We simulated a list strength paradigm with both the original matrix model and a version in which all of the item vectors were orthogonal and preexperimental interference was included in the memory matrix. In the former case, 64 element vectors were generated from a normal distribution with μ = 0 and σ ² = 1/64, to ensure unit length vectors. In the latter case, 64 element vectors were generated from an identity matrix, and preexperimental interference was simulated by initializing M with samples from a normal distribution with μ = 0 and σ ² = .0006.

A list strength paradigm was simulated by storing 16 pairs with a learning rate of .05 along with an additional 16 interference pairs with a learning rate that varied between .05 and 1.0. Response rates were derived by comparing memory strengths to a criterion of .025. The model predictions can be seen in Fig. 1. One can see that with the standard matrix model, performance decreases quite rapidly as the strength of the list is increased. However, for the orthogonal matrix model, d′ is constant for all learning rates of the interference pairs. Additionally, the standard matrix model predicts that the false alarm rate (FAR) for interference pairs should increase as their strength is increased. This is because a rearranged pair A–D overlaps with the stored pairs A–B and C–D. Thus, strengthening of A–B and C–D results in more variance in the distribution of strength values for A–D. For the orthogonal matrix model, however, the rearranged pair A–D does not overlap with the partially matching A–B and C–D pairs, and the FAR thus remains constant as strength is increased.

One should note that this is a very simplified model of associative recognition performance and is by no means comprehensive. This simulation was merely meant to demonstrate that a matrix model employing some of BCDMEM’s assumptions makes similar predictions for the associative recognition paradigm. Specifically, no interference is present among the stored list pairs, a null list strength effect is predicted, and the FARs for both weak and strong rearranged pairs are equivalent. Although we used orthogonal representations to demonstrate a null list strength effect, we are more committed to the idea that overlap between representations is minimal than to strict orthogonality.

Present investigation

We conducted two list strength experiments in which 32 pairs of words were studied—half of these pairs were the critical pairs that were later tested, and half of these pairs are interference pairs.

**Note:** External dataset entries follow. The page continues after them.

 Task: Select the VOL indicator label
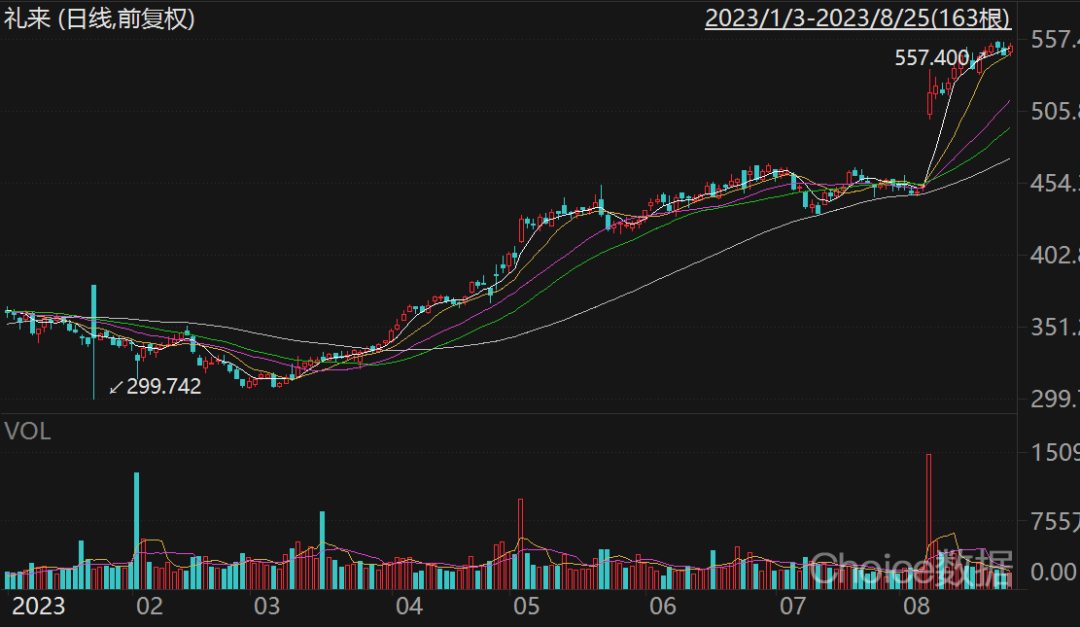[28, 432]
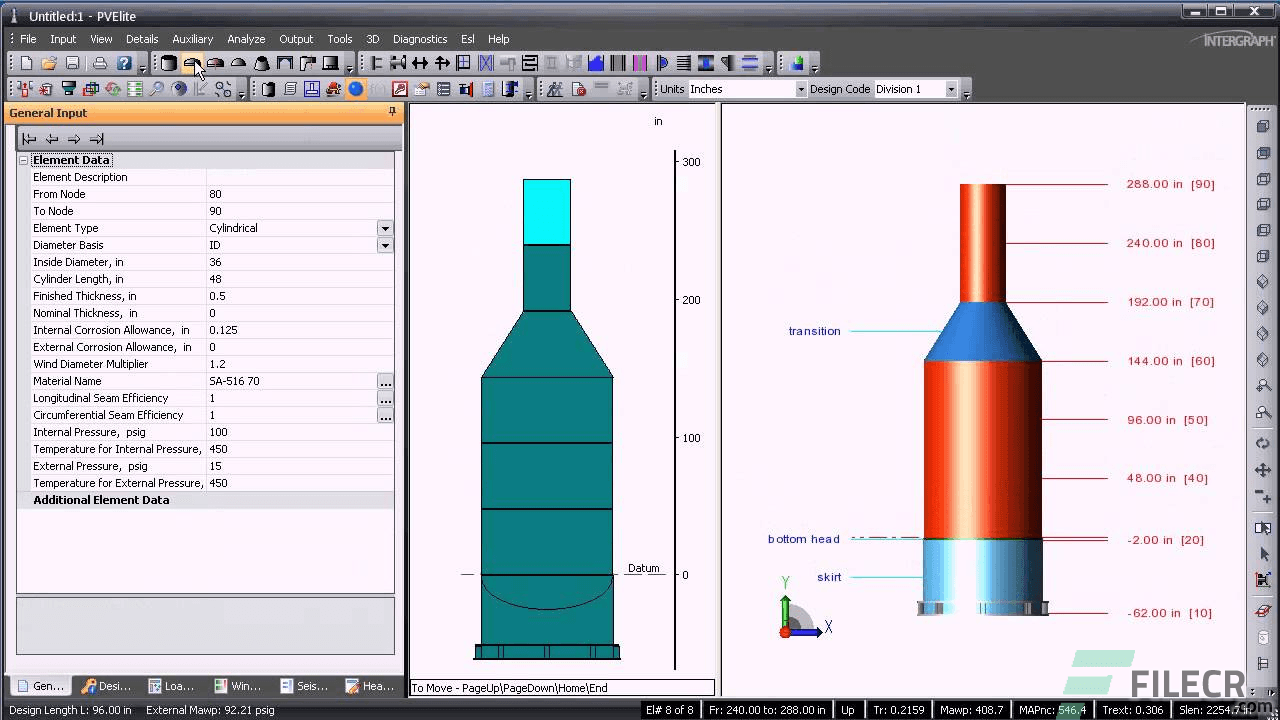This screenshot has height=720, width=1280.
Task: Choose the conical element tool
Action: (x=262, y=63)
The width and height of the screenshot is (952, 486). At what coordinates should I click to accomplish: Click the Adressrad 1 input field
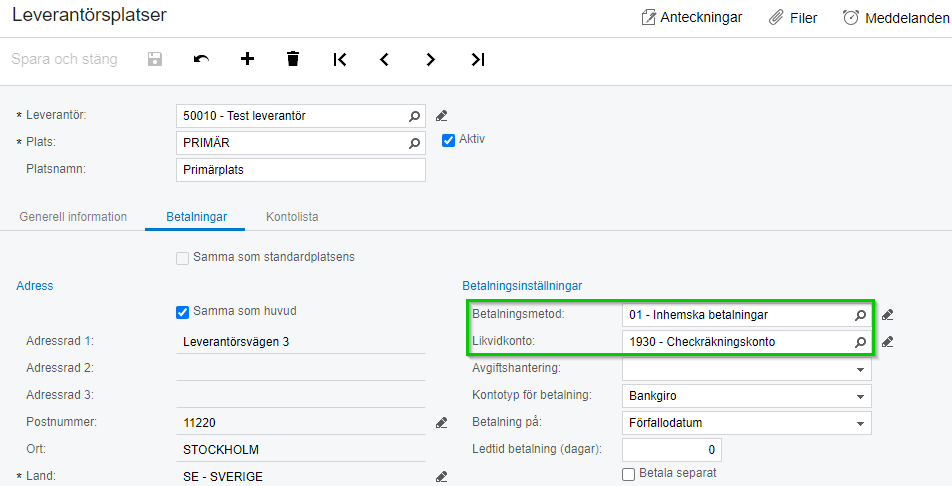click(x=300, y=342)
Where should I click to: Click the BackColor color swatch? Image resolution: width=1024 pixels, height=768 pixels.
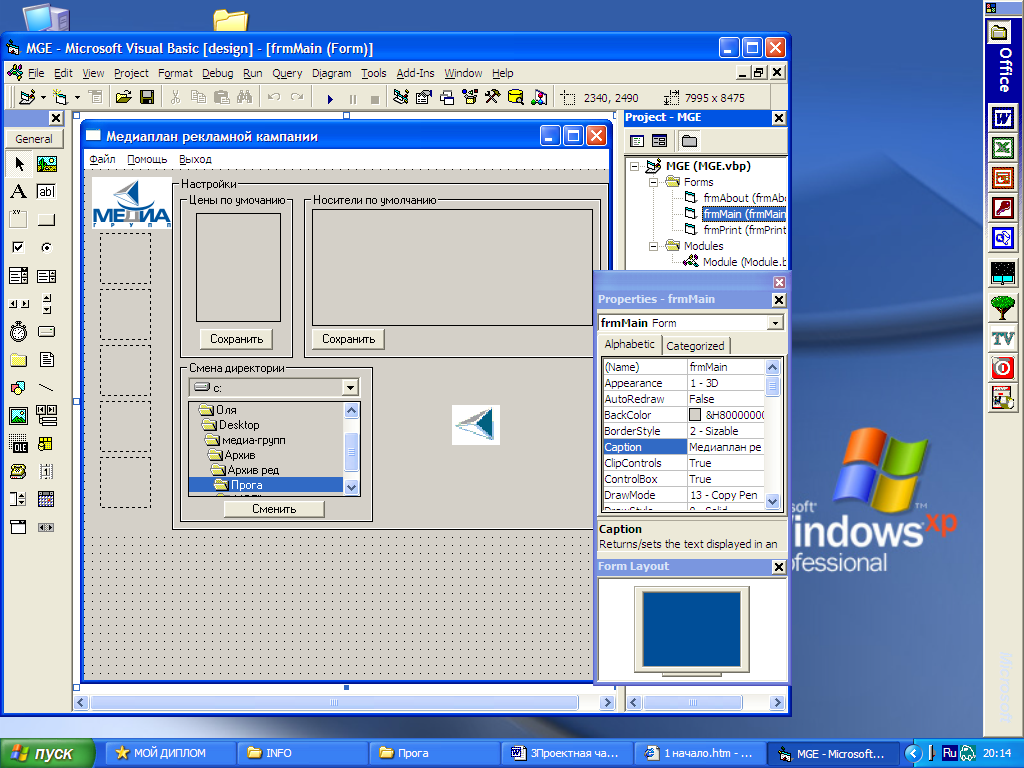695,415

In the pure-weak condition, all pairs were studied once. In the mixed condition, the interference pairs were presented four times (similar paradigms were used by Buratto & Lamberts, 2008; Diana & Reder, 2005; Norman, 2002; Norman, Tepe, Nyhus, & Curran, 2008). A list strength effect would be observed if performance on the critical pairs is worse in the mixed condition than in the pure-weak condition. The experiment was conducted using both yes–no (Exp. 1) and two-alternative forced choice (2AFC; Exp. 2) testing methods to ensure the generality of the results. Our procedure, design, and parameters were very similar to those used in the list length experiment of Kinnell and Dennis (2012), which revealed a null effect of list length on associative recognition performance.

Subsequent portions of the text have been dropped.